* _RECORDS TO USE_
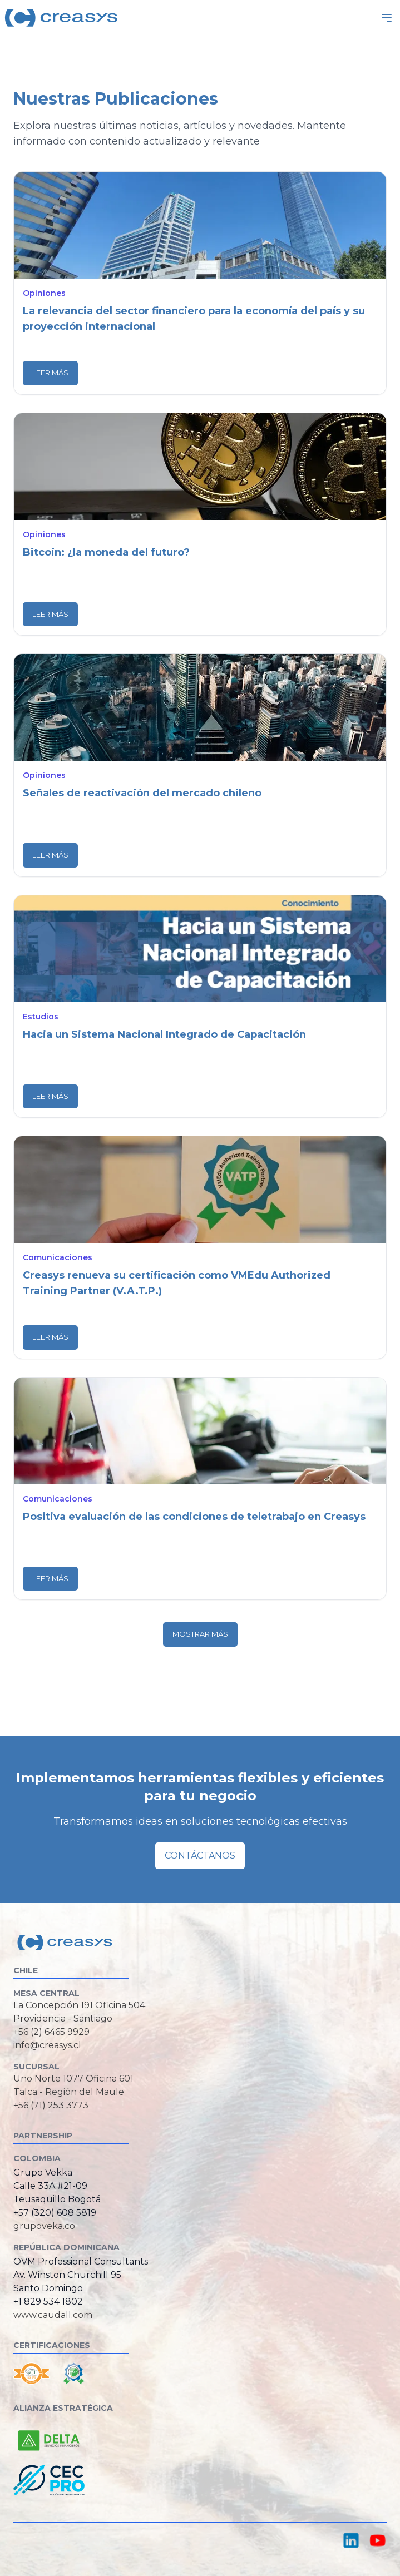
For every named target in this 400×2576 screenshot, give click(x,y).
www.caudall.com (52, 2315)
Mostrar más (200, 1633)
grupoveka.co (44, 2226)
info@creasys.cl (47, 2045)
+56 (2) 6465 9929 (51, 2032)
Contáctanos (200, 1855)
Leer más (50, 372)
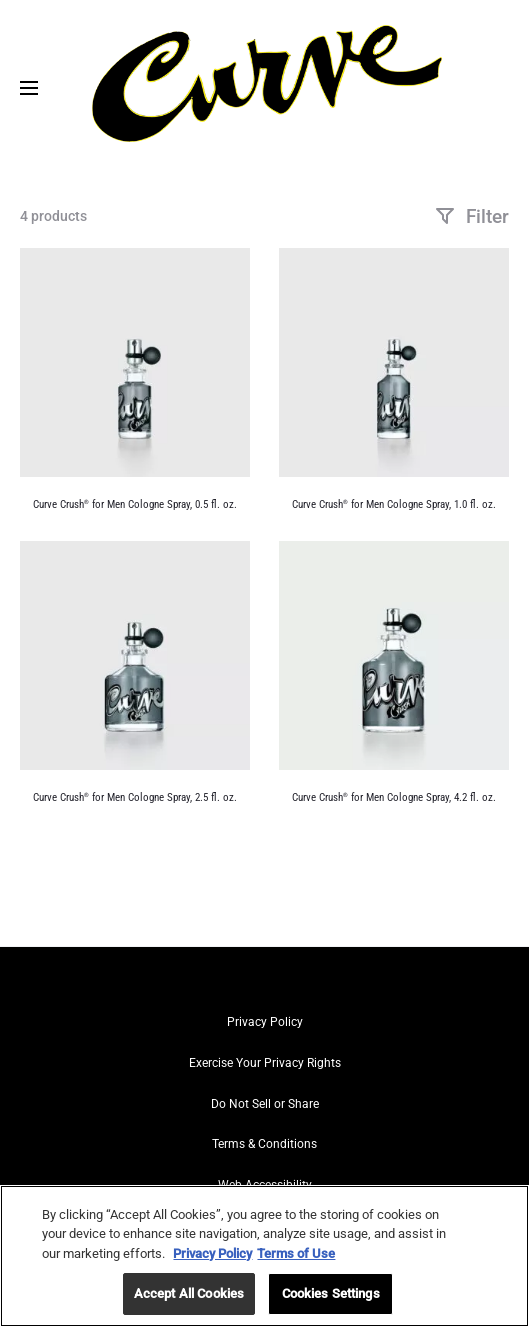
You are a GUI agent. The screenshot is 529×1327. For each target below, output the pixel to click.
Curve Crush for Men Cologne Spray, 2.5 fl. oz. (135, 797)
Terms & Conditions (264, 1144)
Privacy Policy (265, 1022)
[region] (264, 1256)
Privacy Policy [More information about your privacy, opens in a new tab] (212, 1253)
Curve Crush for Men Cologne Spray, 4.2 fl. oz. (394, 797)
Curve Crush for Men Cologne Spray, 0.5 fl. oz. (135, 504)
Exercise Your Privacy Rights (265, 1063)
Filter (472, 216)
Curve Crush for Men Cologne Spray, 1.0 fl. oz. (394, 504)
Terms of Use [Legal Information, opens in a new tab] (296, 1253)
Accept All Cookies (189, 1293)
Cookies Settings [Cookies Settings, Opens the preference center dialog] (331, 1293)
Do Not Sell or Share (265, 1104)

* _GIVEN PROBLEM_
Reproduce every line of the data above, including the requests, with each coordinate in the answers multiplied by 2.1 and rounded to the nearest whole number, halves rounded up. Omit the pictures from your answer.

* _FINISHED EXERCISE_
For every named target in this 400×2576 screenshot, give click(x,y).
www.caudall.com (109, 4862)
Mostrar más (420, 3429)
grupoveka.co (92, 4675)
info@creasys.cl (99, 4295)
+56 (2) 6465 9929 (107, 4267)
Contáctanos (420, 3896)
Leer más (105, 781)
You are a GUI agent. The screenshot is 529×1327. For each target below, output the pixel to click.
Curve Crush for Men Cologne Spray, 2.5 fl. oz. (284, 1674)
Terms & Conditions (554, 2402)
Privacy Policy (557, 2146)
[region] (554, 2638)
Privacy Policy [More information about your privacy, opens in a new tab] (445, 2631)
Curve Crush for Men Cologne Spray, 4.2 fl. oz. (827, 1674)
Curve Crush for Men Cologne Spray, 0.5 fl. oz. (284, 1058)
Exercise Your Privacy Rights (557, 2232)
Filter (991, 454)
Curve Crush for Men Cologne Spray, 1.0 fl. oz. (827, 1058)
Terms of Use [Legal Information, opens in a new tab] (622, 2631)
Accept All Cookies (397, 2715)
Cookies Settings [Cookies Settings, Opens the preference center dialog] (695, 2715)
Do Not Sell or Share (557, 2318)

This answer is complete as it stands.